La crise, invitée d'honneur à Davos

Par Philippe Mabille, envoyé spécial à Davos  |   |  556  mots
Infographie La Tribune
Angela Merkel a ouvert le forum économique mondial de Davos. Désorientés, les grands de ce monde cherchent désespérément une issue à la crise... sans voir qu'elle est peut-être déjà derrière nous.

En général, les prédictions conjoncturelles faites fin janvier à Davos se réalisent rarement. L'an dernier, l'ambiance était à la reprise et patatras, la crise des dettes souveraines européennes à l'été a replongé le monde dans l'incertitude. Cette année, les patrons sont venus en masse au Forum économique mondial écouter les oracles des gourous de l'économie (Stiglitz, Roubini...) et les dirigeants des principaux pays et organisations internationales. Plus de 1.600 "business leaders", une participation record de 2.600 personnes au total, ont provoqué l'affluence dans les quelque 250 conférences organisées sous l'égide de Klaus Schwab, le fondateur du World Economic Forum (WEF) en 1971. Au pied de la "Montagne magique" de Thomas Mann et à côté d'un village d'igloos construit par des militants de "Occupy WEF", les "leaders" ont été cueillis à froid par la révision en baisse de la croissance mondiale annoncée par le FMI.

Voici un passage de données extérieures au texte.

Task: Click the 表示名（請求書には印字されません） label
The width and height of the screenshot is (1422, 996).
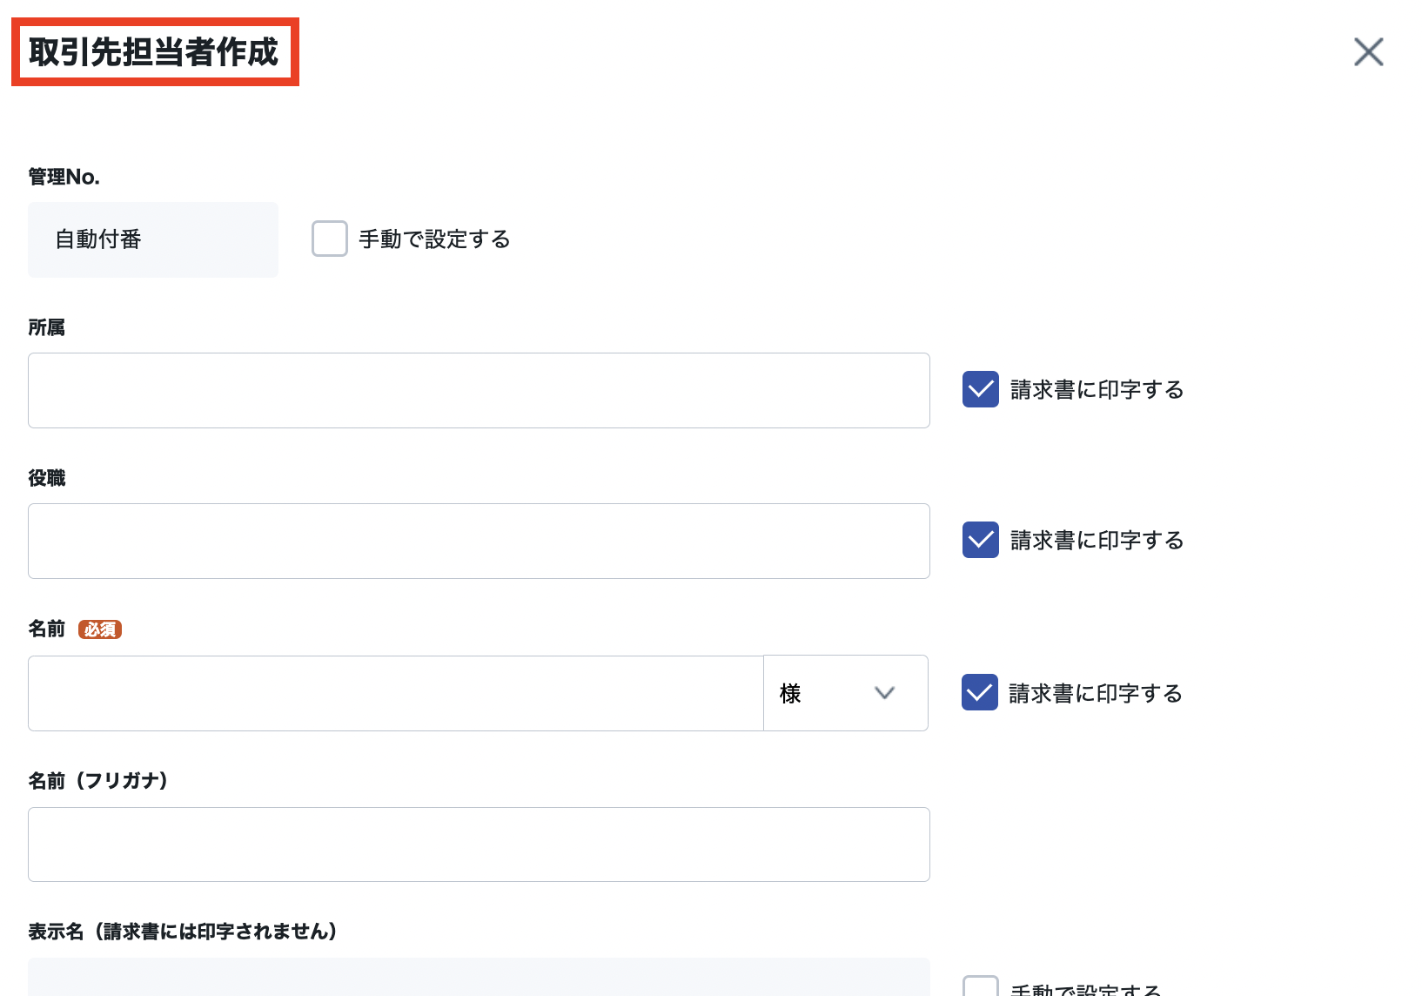Action: point(183,932)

Pour les décideurs réunis à Davos, l'heure est à l'inquiétude. Selon un sondage du cabinet PricewaterhouseCoopers, 48 % des 1.258 patrons interrogés s'attendent à une nouvelle récession dans les douze prochains mois. Seul un petit 15 % voit l'avenir en rose. Le sentiment dominant à Davos cette année est que cela ne peut plus continuer ainsi. Même le très libéral Klaus Schwab, sans doute impressionné par la force du mouvement protestataire mondial, a reconnu que « le capitalisme, sous sa forme actuelle, n'a plus sa place dans le monde qui nous entoure ». « Nous avons échoué à retenir les leçons de la crise financière. Une transformation mondiale doit avoir lieu d'urgence et cela doit commencer en rétablissant une forme de responsabilité sociale ». « La grande transformation », thème emprunté au théoricien hongrois Karl Polanyi, est justement le titre choisi cette année pour cette 42e édition du WEF.

Et Ben Verwaayen, le patron d'Alcatel-Lucent, d'approuver : "Faisons fi de toute nostalgie, nous n'allons pas revenir au monde ancien. La crise que nous vivons n'est pas un accident, c'est une transformation profonde de notre modèle économique." Présidente de la Confédération syndicale internationale, Sharan Burrow, s'est montrée encore plus claire sur le caractère structurel de la crise actuelle : "La finance est en train de vous tuer", a-t-elle lancé aux patrons, les appelant à retrouver le plus vite possible la recette pour réveiller la "job machine", car sinon, cela finira mal et il ne faudra pas s'en étonner. "Les inégalités de revenus sont les plus élevées depuis la crise des années 1930. Ce n'est généralement pas une bonne nouvelle pour le capitalisme..."

Mais Davos est, heureusement pour les participants, qui payent un minimum de 40.000 francs suisses pour s'isoler une semaine dans la station des Grisons, plus qu'une réunion d'économistes. C'est aussi l'occasion de sentir les tendances de ces temps nouveaux. Deux mots ont ainsi dominé cette 42e édition. Celui de "dystopie", qui est l'inverse de l'utopie, et permet de décrire un état du monde qui ne verrait plus de progrès possible. Une situation où le pire succéderait fatalement au pire, à éviter absolument. Le deuxième mot à la mode est le "talentisme", pour remplacer le "capitalisme" décidément mal en point, et où le capital serait remplacé, comme ressource rare, par les talents, la nouvelle compétition du nouveau monde en train de naître.